Saúde emocional de crianças, adolescentes e familiares deve ser prioridade no retorno às aulas, aponta psicopedagoga
As notas se mantiveram boas, até aumentaram – mas não se sabe a que custo. Para Ana Clara Alves, 15, estudante do 1º ano do ensino médio na rede pública do Ceará, um pensamento é recorrente desde março de 2020: “às vezes, dá muita vontade de desistir”.
Já são quase 17 meses sem ir à escola, sem interação com os colegas, sem aulas olho-a-olho com professores. “Tudo isso com medo, tanto em relação ao coronavírus, como às dificuldades econômicas de casa. E de não conseguir terminar os estudos”, confessa a adolescente.
Pesquisa realizada pelo Datafolha com responsáveis por mais de 2.100 crianças e adolescentes matriculados na rede pública (ou fora da escola) no Brasil mostrou que 94% delas tiveram alguma mudança comportamental – e 34% perderam o interesse pela escola.
44%
dos meninos e meninas se sentiram tristes durante a pandemia, 38% tiveram medo e 56% ganharam peso.
O levantamento, feito entre 16 de junho e 7 de julho a pedido da Fundação Lemann e do Instituto Natura, constatou ainda que as meninas sofreram mais mudanças comportamentais do que os meninos, citando mais sintomas de estresse e ansiedade.
Volta ao ensino presencial
Daniela Caldeirinha, diretora de projetos da Fundação Lemann, aponta que a ideia do estudo é “entender que outras questões estão afetando as crianças e adolescentes além da perda de aprendizagem”.
“O primeiro passo pra gente recuperar tanto os danos na aprendizagem das crianças quanto os comportamentais é que elas voltem pra escola. Isso não exclui, claro, os cuidados que precisam ser tomados”, pontua.
7 a cada 10 alunos confessaram sentir falta das aulas presenciais ou de algum professor, além do convívio social e dos amigos.
O afastamento prolongado do ambiente escolar tem modificado, inclusive, as ideias e prioridades dos pequenos jovens. “17% dos entrevistados disseram, de forma espontânea, que o maior sonho é que a pandemia acabe. Geralmente, a resposta seria sobre o que querem ser, comprar, fazer”, lamenta Daniela.
A psicopedagoga Ticiana Santiago, professora do Departamento de Estudos Especializados da Universidade Federal do Ceará (UFC), reforça que “a pandemia impactou desde a forma como os alunos gerenciam o tempo até os próprios projetos de vida”.
"Houve evasão escolar muito grande de alunos em vulnerabilidade social. A pandemia, o desemprego, o luto, tudo impactou. Não estávamos preparados para isso", reconhece Ticiana.

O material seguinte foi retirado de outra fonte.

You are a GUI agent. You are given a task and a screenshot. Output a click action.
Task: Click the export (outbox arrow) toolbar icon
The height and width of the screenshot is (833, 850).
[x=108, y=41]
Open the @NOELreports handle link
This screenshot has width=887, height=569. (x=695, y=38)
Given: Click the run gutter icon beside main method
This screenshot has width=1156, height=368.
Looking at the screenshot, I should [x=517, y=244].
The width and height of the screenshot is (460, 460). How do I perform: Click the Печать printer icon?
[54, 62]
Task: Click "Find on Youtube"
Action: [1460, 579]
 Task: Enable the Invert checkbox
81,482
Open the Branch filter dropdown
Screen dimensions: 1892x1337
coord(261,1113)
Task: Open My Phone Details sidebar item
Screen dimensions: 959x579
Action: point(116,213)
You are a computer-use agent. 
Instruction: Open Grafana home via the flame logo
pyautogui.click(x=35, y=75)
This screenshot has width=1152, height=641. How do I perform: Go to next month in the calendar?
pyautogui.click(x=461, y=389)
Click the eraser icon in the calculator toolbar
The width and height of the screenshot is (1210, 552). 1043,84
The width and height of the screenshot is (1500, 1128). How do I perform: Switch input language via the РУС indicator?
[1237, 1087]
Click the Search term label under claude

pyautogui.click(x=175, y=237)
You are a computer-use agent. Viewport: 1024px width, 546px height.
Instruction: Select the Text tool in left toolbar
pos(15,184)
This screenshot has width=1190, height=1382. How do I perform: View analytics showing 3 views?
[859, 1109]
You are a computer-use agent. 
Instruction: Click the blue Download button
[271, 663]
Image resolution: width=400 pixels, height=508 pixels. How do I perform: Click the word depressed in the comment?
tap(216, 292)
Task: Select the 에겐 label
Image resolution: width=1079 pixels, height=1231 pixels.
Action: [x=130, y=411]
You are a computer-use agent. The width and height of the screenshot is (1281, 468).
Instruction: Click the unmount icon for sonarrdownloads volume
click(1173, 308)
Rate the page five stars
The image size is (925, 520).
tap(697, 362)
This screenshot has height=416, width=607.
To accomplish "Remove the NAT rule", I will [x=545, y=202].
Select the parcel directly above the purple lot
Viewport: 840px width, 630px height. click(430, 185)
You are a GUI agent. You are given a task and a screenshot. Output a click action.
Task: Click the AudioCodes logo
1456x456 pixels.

Insegurança alimentar entre estudantes
Outro prejuízo da pandemia flagrado entre estudantes de escola pública vai além do ensino: é a fome. De acordo com a pesquisa, 46% das famílias nordestinas afirmaram que não tinham comida suficiente para todos os membros, durante a crise sanitária.
81%
das crianças e adolescentes, principalmente as de menor renda, costumavam fazer alguma das refeições na escola, antes da pandemia.
É o pior cenário entre todas as regiões do Brasil, como frisa Daniela Caldeirinha. “A escola tem esse papel de garantir uma alimentação de qualidade pelo menos no período em que os alunos estão lá. Crianças mais pobres, negras e das regiões Norte e Nordeste em geral têm sofrido mais.”
É por isso que, para a psicopedagoga Ticiana Santiago, o que deve ser prioridade no retorno às aulas presenciais não é o currículo escolar.
É preciso tirar essa ansiedade de pais e professores de repor conteúdo. A escola não pode pensar só em EPIs, mas abrir espaços de escuta e apoio a pessoas que há muito tempo não interagiam com outras.